Like Tabula Rasa, Officium and Henryk Górecki's 1976 Symphony of Sorrowful Songs – which became popular when the London Sinfonietta recorded it with soprano Dawn Upshaw in 1991 -- Vulture Prince is a place where people can find solace.

Since its release it has become even more significant?

“I think so. I was in Saudi Arabia in the Gulf War as a child and here we are again. And the whole India-Pakistan-Kashmir thing goes on.

“But now because we're plugged into the internet and see everything, it can be unbelievable overwhelming. I sometimes think my head will explode.

“I used to think it didn't matter and we [musicians] were just making our little things. But I think it's helpful to rest and restore and calm yourself to do the work that needs to be done. We can't just go insane.

“So yes, in some small way it is significant.”

Arooj Aftab and her group play the Michael Fowler Centre, Wellington, March 14 and the Taranaki Womad, New Plymouth, March 15 – 17, 2024. 

Albums by Arooj Aftab are available digitally, Vulture Prince is on vinyl in an expanded edition which includes a new track with sitar player Anoushka Shankar.

“I met Anoushka in 2005 when I came to Berklee and she was playing at the performance centre. A friend of mine knew her bass player so we went backstage and we met her and she invited us to dinner.

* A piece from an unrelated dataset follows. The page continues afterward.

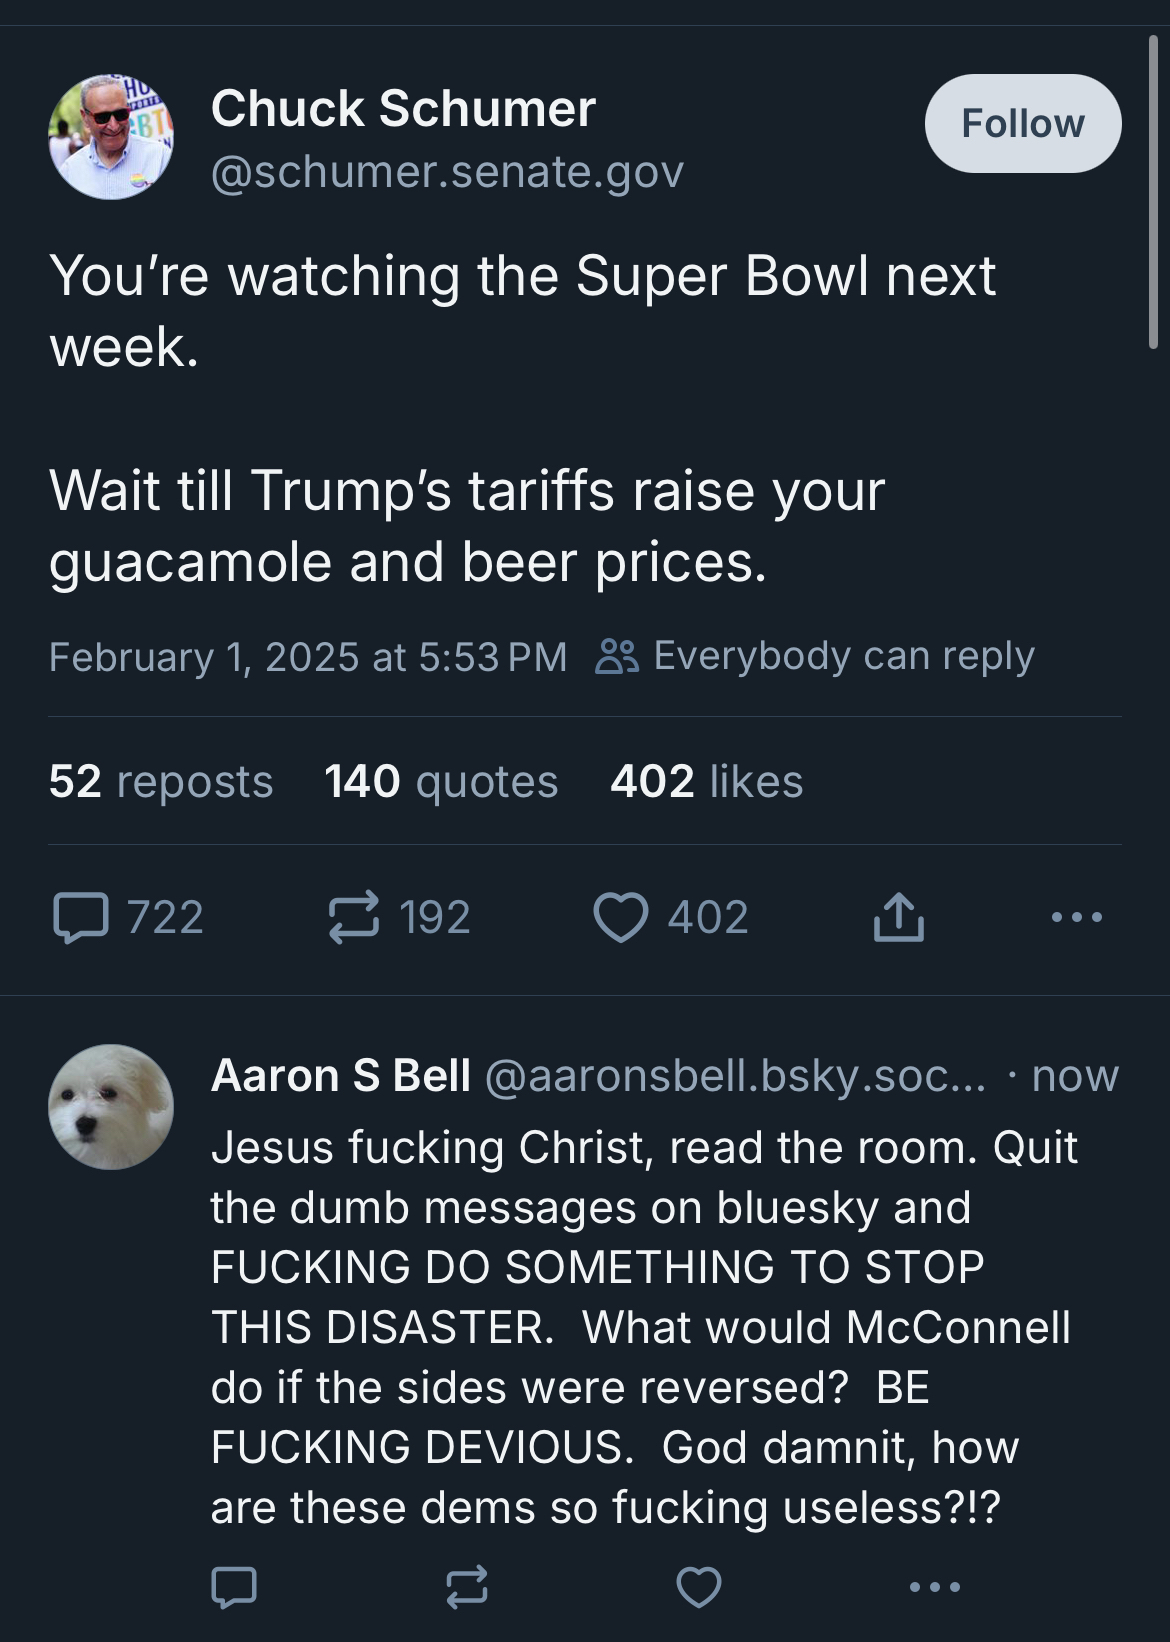
Task: Open more options on Aaron's reply
Action: [934, 1586]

“She's just a few years older than me and we've been in touch for that long and followed each other's careers. Of course hers is light years ahead of mine although I feel I've caught up in the last few years.

“We've always wanted to collaborate but there's never been quite the right time or place because she was in California then London with her kids . . . and she was quarantined during Covid so I said, 'Anoushka, just do this little piece right now'. She had nothing else to do!”